* **What to do**
Your answer must match the material exactly, line for line.

* **Data records**
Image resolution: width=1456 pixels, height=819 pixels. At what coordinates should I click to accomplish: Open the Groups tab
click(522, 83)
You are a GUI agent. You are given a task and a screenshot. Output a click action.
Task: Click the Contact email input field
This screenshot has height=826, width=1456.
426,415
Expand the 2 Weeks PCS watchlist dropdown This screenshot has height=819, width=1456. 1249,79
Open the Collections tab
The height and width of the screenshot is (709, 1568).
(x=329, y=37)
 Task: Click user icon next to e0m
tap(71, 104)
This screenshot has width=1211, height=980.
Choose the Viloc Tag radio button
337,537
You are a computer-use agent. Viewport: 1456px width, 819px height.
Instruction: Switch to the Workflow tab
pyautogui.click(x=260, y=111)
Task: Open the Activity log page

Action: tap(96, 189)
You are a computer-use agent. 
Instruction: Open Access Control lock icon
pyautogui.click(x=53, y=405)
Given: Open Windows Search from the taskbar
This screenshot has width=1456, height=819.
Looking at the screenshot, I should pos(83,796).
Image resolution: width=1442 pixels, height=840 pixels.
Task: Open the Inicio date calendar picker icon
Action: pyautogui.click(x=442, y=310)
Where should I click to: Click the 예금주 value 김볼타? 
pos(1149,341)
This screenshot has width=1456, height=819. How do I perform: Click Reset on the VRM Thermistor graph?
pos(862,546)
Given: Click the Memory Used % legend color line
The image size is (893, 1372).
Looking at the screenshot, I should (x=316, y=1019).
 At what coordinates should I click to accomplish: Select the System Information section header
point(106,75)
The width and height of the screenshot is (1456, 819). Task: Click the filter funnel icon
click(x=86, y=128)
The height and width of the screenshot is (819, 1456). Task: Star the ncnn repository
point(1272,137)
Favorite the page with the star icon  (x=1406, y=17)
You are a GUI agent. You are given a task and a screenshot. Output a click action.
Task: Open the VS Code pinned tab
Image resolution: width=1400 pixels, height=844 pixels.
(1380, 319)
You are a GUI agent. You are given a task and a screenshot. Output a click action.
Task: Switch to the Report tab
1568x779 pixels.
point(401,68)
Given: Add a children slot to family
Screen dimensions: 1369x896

* **Solution below**
Image resolution: width=1456 pixels, height=819 pixels. At what coordinates should I click to accomplish: Open the Groups tab
click(522, 83)
You are a GUI agent. You are given a task and a screenshot. Output a click action.
Task: Click the Contact email input field
This screenshot has height=826, width=1456.
426,415
Expand the 2 Weeks PCS watchlist dropdown This screenshot has height=819, width=1456. 1249,79
Open the Collections tab
The height and width of the screenshot is (709, 1568).
(x=329, y=37)
 Task: Click user icon next to e0m
tap(71, 104)
This screenshot has width=1211, height=980.
Choose the Viloc Tag radio button
337,537
You are a computer-use agent. Viewport: 1456px width, 819px height.
Instruction: Switch to the Workflow tab
pyautogui.click(x=260, y=111)
Task: Open the Activity log page

Action: tap(96, 189)
You are a computer-use agent. 
Instruction: Open Access Control lock icon
pyautogui.click(x=53, y=405)
Given: Open Windows Search from the taskbar
This screenshot has width=1456, height=819.
Looking at the screenshot, I should pos(83,796).
Image resolution: width=1442 pixels, height=840 pixels.
Task: Open the Inicio date calendar picker icon
Action: pyautogui.click(x=442, y=310)
Where should I click to: Click the 예금주 value 김볼타? 
pos(1149,341)
This screenshot has width=1456, height=819. How do I perform: Click Reset on the VRM Thermistor graph?
pos(862,546)
Given: Click the Memory Used % legend color line
The image size is (893, 1372).
Looking at the screenshot, I should (x=316, y=1019).
 At what coordinates should I click to accomplish: Select the System Information section header
point(106,75)
The width and height of the screenshot is (1456, 819). Task: Click the filter funnel icon
click(x=86, y=128)
The height and width of the screenshot is (819, 1456). Task: Star the ncnn repository
point(1272,137)
Favorite the page with the star icon  (x=1406, y=17)
You are a GUI agent. You are given a task and a screenshot. Output a click action.
Task: Open the VS Code pinned tab
Image resolution: width=1400 pixels, height=844 pixels.
(1380, 319)
You are a GUI agent. You are given a task and a screenshot. Output a click action.
Task: Switch to the Report tab
1568x779 pixels.
point(401,68)
Given: Add a children slot to family
Screen dimensions: 1369x896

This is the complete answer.